Pedro Meyer. S/T. Negativo b/n, 35 mm. 1979. Id. Ref.: CUCUBACU7980-NNOO838

Ninguna otra foto de las que hizo Meyer en Cuba resume mejor las características de lo que en la Isla se denomina todavía como “cheo”. Esa denominación, en el nivel más elemental, se refiere a un sujeto, generalmente negro (aunque no exclusivamente) que se mantiene (en sus hábitos, su ideología y su universo simbólico) al margen de la cultura oficial, tanto como al margen de la llamada “alta cultura”. En algunos aspectos parece todavía conservar la herencia marginal de aquel tipo que Fernando Ortiz estudió bajo la terminología de “negro curro”, y que desde la década de 1970 fue calificado en Cuba como “negro guapo”. Esa fotografía de un negro sentado en una esquina, con un radio bastante llamativo, y un vestuario típico, merece mucho más espacio del que aquí voy a dedicar.
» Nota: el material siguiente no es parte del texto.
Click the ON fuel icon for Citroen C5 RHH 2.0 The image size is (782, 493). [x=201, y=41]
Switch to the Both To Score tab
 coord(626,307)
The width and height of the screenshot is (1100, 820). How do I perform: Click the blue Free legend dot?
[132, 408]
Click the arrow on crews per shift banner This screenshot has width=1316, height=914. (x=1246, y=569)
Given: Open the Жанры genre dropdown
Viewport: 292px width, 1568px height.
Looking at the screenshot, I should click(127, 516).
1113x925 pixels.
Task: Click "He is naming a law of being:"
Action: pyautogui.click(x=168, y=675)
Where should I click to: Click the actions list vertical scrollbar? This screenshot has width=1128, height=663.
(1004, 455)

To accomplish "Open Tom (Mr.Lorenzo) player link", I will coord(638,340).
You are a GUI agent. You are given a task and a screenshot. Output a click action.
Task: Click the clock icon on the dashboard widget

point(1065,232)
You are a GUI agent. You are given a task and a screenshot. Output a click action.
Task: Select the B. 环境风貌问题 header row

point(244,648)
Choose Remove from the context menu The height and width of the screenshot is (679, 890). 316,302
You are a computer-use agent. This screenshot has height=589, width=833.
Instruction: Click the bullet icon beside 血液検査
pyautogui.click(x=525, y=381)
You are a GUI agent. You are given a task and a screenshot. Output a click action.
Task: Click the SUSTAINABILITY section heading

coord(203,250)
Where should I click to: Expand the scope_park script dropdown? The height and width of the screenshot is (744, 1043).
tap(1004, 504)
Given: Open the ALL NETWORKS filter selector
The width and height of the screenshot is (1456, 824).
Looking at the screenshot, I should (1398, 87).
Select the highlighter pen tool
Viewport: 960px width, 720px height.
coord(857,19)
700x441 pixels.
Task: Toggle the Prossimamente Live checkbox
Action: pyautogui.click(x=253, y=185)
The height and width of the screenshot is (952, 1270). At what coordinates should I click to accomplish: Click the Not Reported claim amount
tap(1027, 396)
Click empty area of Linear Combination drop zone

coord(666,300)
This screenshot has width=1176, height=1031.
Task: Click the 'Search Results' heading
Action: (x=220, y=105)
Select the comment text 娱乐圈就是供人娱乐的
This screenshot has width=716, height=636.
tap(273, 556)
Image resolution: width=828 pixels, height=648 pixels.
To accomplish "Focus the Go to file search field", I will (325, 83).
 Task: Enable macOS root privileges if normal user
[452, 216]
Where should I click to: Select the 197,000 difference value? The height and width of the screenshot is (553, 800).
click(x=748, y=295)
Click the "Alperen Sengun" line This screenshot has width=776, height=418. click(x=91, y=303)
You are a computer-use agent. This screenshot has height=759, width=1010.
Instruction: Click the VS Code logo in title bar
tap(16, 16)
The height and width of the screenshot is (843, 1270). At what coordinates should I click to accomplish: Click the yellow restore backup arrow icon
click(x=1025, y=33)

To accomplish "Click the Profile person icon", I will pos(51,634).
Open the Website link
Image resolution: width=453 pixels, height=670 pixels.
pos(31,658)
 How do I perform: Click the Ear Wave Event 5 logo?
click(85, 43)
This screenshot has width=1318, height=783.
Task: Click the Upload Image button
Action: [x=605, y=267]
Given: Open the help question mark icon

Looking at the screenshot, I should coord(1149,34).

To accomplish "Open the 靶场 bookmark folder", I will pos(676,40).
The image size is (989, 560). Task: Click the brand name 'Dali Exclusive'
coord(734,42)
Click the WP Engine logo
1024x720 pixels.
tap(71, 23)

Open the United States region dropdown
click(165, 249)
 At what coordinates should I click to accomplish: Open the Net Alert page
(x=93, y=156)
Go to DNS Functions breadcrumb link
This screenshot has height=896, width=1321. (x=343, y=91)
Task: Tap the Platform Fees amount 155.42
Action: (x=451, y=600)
Sin embargo, no puedo evitar decir que, para mí, existen muy pocos documentos visuales tan exhaustivos de lo que ha sido la representación del negro en la cultura cubana durante


los últimos cincuenta años. Y a este planteamiento debo añadir lo que ya no puede ser más que un epílogo a este artículo: La mayor parte de las fotografías que yo considero imprescindibles para reconstruir mi memoria como cubano se las debo a fotógrafos no cubanos. Reconocer esto me lleva a definir mi posición frente a algunos temas que han regido la discusión sobre la fotografía latinoamericana y, en general, cualquier discusión basada en el fetiche de las identidades nacionales o regionales. Creo que estudiar la fotografía desde una perspectiva nacional o regional obliga a enfrentar cada espacio cultural como algo que no se restringe a límites geopolíticos. Obliga, en consecuencia, a considerar la nación como un ámbito de cruces y de reconstrucciones constantes, no como una entidad estable y definible. Obliga igualmente a entender el lugar de las representaciones en la construcción de la historia de cada país (de hecho, nos lleva a aceptar que la Historia es una representación más). Nos pone a enfrentar la identidad como algo indisociable de los discursos. Y es un buen ejercicio para empezar a desconfiar de los discursos. De alguna manera mi identidad -y con esto me refiero básicamente a mi memoria- está al margen de la fotografía cubana. Tal vez esto se deba a mi condición de emigrado, pero tal vez la condición de emigrado sea la más propicia a tal efecto. Finalmente, la distancia es lo más coherente con el recuerdo. Y la identidad parece no ser más que el resultado de un esfuerzo íntimo por recordar quiénes somos, lo que es decir, quiénes fuimos y, tal vez, quiénes nunca volveremos a ser.